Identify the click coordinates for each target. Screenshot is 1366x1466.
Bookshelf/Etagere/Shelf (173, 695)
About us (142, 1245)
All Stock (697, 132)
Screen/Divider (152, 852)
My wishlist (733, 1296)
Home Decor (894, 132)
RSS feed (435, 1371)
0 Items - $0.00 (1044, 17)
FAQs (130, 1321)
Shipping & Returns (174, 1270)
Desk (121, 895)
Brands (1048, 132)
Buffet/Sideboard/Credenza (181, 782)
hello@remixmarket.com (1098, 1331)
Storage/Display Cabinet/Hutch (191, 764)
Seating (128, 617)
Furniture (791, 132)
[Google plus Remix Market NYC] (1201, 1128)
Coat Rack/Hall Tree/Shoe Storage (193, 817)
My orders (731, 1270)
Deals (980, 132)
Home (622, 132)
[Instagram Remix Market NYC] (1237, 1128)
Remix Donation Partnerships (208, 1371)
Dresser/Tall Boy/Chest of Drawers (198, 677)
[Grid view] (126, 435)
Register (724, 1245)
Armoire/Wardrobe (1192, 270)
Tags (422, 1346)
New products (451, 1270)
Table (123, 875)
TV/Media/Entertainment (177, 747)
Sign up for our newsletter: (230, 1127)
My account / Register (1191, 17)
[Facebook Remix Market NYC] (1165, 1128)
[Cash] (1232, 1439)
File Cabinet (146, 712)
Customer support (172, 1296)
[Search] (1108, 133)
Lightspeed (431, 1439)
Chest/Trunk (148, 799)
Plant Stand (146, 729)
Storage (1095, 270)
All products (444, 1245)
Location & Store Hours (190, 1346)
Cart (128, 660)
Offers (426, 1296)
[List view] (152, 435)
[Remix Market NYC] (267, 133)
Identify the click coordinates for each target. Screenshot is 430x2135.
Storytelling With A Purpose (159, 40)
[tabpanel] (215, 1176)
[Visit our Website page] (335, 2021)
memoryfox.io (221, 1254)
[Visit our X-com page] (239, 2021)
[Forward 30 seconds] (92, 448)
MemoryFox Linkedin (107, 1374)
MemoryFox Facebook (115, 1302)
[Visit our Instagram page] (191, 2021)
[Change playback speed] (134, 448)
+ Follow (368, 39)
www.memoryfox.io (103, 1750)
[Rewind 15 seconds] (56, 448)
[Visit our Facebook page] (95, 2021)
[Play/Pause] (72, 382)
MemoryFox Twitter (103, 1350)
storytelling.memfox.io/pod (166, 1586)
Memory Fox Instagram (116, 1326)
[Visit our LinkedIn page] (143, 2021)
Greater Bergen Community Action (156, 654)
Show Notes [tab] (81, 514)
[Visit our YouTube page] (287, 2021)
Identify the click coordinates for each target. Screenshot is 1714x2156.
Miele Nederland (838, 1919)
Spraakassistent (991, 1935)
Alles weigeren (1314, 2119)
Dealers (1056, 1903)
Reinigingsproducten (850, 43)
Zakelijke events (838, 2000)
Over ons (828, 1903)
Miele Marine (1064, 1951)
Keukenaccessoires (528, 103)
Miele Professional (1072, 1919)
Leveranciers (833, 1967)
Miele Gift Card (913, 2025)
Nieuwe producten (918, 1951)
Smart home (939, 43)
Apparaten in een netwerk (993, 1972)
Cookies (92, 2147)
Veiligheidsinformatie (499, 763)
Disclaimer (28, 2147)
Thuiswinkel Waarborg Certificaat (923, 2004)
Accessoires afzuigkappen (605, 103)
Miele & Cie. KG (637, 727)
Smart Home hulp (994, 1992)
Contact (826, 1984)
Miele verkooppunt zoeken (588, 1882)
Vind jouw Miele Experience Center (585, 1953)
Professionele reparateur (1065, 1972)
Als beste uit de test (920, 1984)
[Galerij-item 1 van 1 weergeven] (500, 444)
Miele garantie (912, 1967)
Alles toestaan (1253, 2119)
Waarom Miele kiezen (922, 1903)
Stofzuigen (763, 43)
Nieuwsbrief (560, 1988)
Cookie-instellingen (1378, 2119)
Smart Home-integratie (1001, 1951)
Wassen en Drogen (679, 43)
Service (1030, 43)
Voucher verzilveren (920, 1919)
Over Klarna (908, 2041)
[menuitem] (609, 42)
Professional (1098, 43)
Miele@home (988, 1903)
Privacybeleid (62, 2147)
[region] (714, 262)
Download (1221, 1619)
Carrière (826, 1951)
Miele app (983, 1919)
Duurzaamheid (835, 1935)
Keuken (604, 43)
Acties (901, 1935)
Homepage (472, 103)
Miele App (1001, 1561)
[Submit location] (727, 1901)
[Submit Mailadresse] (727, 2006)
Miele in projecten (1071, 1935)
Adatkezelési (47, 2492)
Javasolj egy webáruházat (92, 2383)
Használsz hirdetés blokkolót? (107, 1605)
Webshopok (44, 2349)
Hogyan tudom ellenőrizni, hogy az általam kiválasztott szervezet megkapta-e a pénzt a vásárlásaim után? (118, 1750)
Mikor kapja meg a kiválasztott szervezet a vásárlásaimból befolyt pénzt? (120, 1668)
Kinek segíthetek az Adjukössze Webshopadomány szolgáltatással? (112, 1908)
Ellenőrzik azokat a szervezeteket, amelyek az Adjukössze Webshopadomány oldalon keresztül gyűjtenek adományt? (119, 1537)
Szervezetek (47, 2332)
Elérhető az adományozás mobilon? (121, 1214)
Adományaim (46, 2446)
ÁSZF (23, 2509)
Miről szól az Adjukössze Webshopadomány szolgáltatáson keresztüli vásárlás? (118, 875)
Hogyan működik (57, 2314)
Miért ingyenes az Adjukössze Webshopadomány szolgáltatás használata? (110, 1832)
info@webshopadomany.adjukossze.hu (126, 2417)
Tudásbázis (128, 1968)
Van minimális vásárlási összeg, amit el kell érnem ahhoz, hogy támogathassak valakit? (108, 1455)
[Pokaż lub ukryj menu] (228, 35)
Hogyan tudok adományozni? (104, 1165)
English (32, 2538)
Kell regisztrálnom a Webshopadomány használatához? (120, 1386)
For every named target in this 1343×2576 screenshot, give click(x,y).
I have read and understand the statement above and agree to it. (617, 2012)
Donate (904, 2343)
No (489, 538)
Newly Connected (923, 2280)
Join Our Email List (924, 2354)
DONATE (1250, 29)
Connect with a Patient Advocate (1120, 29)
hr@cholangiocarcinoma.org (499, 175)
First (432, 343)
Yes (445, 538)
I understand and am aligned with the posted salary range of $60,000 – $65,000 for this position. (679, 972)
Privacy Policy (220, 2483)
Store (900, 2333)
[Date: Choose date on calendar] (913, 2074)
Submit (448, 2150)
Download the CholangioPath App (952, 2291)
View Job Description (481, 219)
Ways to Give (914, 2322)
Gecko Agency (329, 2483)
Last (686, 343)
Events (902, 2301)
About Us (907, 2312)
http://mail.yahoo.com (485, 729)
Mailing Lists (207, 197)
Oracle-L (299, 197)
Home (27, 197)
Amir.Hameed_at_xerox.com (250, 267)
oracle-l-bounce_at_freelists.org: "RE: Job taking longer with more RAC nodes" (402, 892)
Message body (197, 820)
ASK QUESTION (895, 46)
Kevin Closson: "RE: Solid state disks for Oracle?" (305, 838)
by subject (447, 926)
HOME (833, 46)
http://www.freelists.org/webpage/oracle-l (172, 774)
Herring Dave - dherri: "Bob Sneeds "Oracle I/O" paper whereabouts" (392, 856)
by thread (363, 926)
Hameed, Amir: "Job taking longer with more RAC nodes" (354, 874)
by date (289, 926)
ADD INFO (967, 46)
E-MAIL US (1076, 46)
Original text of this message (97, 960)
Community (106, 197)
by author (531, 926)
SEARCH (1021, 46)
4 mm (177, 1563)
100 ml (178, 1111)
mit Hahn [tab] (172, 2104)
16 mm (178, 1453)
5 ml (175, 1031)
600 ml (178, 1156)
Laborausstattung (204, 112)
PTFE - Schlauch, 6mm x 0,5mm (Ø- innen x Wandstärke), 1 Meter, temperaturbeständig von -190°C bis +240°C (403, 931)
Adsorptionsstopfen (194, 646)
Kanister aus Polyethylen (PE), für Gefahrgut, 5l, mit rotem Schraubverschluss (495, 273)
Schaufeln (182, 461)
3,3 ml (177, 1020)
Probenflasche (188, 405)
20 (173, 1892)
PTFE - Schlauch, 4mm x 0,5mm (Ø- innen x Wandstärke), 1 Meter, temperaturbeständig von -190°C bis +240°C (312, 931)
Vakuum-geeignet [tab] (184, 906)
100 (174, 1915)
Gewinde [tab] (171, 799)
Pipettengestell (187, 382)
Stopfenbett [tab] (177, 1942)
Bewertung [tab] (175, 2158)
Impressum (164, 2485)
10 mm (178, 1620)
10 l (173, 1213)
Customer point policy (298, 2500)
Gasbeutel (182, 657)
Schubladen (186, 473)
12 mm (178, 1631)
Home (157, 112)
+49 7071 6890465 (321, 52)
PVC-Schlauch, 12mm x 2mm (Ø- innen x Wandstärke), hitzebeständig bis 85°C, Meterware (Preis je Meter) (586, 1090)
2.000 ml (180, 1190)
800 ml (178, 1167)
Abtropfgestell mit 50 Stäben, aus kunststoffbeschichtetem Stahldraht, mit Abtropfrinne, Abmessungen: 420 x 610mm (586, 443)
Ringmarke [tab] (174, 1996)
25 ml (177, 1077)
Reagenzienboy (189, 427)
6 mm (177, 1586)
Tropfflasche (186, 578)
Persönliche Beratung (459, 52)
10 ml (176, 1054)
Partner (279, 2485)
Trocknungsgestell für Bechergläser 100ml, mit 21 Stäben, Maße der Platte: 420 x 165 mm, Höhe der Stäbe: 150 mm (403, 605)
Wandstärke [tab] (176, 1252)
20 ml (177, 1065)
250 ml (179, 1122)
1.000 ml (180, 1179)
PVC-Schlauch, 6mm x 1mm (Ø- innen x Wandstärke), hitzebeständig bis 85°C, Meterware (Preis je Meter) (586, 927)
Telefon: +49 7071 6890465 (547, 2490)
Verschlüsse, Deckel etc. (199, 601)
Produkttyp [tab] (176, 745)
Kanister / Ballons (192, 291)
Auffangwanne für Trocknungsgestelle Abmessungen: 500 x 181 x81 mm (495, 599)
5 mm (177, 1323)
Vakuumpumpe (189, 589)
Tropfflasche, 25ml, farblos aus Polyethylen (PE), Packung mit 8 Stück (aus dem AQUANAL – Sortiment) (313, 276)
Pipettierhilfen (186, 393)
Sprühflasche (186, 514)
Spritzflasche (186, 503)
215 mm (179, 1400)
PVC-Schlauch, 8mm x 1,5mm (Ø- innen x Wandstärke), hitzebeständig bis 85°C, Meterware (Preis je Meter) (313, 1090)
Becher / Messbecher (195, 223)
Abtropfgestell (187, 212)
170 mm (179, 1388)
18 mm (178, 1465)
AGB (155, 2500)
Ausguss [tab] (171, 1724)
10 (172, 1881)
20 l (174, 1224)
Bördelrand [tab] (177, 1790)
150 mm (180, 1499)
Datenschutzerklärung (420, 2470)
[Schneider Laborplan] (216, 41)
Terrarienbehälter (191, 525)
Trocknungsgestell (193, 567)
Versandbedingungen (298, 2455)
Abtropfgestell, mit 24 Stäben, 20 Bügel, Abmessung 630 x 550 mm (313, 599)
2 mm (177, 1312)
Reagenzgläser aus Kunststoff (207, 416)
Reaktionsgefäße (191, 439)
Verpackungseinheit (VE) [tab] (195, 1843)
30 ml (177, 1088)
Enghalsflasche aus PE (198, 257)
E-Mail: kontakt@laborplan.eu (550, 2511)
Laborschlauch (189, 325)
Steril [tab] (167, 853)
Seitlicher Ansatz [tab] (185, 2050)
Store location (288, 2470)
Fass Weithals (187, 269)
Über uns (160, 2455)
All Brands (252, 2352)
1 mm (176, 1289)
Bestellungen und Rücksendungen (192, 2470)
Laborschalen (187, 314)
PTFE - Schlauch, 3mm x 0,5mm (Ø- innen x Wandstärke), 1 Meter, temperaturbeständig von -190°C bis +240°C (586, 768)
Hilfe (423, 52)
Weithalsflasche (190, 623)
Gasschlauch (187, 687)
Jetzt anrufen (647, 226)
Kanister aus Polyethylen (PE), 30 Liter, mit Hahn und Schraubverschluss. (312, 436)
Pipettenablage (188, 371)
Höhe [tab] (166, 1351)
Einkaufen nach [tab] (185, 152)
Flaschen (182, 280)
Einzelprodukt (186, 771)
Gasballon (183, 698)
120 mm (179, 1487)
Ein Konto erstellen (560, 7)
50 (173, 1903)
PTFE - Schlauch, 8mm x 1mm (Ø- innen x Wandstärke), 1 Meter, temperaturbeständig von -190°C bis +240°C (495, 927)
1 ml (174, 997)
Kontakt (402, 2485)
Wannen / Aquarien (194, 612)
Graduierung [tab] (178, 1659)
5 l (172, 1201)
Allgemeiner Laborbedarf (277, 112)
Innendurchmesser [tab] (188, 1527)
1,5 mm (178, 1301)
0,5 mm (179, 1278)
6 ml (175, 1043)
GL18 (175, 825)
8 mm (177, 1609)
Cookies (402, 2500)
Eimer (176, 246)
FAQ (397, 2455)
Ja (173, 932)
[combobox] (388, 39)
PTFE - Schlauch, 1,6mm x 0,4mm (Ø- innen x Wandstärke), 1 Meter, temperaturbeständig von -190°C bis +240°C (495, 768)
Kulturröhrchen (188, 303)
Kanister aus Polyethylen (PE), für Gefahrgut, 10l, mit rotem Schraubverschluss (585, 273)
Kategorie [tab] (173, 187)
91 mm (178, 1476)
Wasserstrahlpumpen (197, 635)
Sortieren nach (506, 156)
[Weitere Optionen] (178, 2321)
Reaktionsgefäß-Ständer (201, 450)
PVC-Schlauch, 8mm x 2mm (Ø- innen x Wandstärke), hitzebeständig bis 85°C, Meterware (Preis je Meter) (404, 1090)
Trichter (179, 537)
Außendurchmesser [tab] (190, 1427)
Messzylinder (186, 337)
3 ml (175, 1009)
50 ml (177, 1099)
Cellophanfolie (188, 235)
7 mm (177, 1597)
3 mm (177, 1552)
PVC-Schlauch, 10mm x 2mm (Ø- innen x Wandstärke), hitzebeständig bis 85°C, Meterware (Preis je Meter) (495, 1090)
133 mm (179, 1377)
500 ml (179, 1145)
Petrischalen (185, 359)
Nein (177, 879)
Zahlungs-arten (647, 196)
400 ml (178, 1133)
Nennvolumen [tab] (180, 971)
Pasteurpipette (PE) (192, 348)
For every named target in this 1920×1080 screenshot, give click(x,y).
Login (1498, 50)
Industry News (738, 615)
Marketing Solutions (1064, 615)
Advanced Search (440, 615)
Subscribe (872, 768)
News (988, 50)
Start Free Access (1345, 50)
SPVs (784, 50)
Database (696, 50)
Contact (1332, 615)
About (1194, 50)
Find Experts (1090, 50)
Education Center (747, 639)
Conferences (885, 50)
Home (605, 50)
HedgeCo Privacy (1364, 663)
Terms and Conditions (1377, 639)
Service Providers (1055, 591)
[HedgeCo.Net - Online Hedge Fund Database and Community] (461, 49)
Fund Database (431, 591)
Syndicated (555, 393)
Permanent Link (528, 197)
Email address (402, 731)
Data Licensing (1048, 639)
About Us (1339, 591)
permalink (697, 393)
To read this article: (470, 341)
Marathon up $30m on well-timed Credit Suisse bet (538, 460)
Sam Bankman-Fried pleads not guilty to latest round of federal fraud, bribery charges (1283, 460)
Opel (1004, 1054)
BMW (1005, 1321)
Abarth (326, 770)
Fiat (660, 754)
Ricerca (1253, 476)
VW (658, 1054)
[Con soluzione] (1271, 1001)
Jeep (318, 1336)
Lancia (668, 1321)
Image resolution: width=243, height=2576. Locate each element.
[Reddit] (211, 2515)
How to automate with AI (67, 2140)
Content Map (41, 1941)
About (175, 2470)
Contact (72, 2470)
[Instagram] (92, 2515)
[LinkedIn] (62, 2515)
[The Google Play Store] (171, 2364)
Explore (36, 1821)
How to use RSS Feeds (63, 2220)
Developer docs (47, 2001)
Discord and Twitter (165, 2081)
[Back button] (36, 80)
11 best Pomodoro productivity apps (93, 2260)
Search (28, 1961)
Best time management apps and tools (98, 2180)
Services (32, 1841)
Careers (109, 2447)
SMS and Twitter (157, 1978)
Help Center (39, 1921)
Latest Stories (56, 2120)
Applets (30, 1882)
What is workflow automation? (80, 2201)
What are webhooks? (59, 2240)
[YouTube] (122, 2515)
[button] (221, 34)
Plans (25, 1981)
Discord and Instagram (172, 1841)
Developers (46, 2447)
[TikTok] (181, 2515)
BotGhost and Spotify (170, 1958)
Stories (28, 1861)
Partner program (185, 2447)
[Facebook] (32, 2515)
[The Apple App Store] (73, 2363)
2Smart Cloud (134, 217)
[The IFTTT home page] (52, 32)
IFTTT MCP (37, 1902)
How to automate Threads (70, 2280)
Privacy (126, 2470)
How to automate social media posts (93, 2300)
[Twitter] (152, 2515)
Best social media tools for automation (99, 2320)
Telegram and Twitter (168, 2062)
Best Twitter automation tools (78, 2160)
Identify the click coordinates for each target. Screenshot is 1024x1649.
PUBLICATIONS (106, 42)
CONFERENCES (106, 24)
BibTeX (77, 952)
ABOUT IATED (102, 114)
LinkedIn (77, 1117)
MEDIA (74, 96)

──────────

• What is expected
Above this task is a listing. Restate, word for word and with nothing added, the lines from the one with "Abarth (326, 770)" through the one with "Plans (25, 1981)".

• Exercise output
Abarth (326, 770)
Fiat (660, 754)
Ricerca (1253, 476)
VW (658, 1054)
[Con soluzione] (1271, 1001)
Jeep (318, 1336)
Lancia (668, 1321)
Image resolution: width=243, height=2576. Locate each element.
[Reddit] (211, 2515)
How to automate with AI (67, 2140)
Content Map (41, 1941)
About (175, 2470)
Contact (72, 2470)
[Instagram] (92, 2515)
[LinkedIn] (62, 2515)
[The Google Play Store] (171, 2364)
Explore (36, 1821)
How to use RSS Feeds (63, 2220)
Developer docs (47, 2001)
Discord and Twitter (165, 2081)
[Back button] (36, 80)
11 best Pomodoro productivity apps (93, 2260)
Search (28, 1961)
Best time management apps and tools (98, 2180)
Services (32, 1841)
Careers (109, 2447)
SMS and Twitter (157, 1978)
Help Center (39, 1921)
Latest Stories (56, 2120)
Applets (30, 1882)
What is workflow automation? (80, 2201)
What are webhooks? (59, 2240)
[YouTube] (122, 2515)
[button] (221, 34)
Plans (25, 1981)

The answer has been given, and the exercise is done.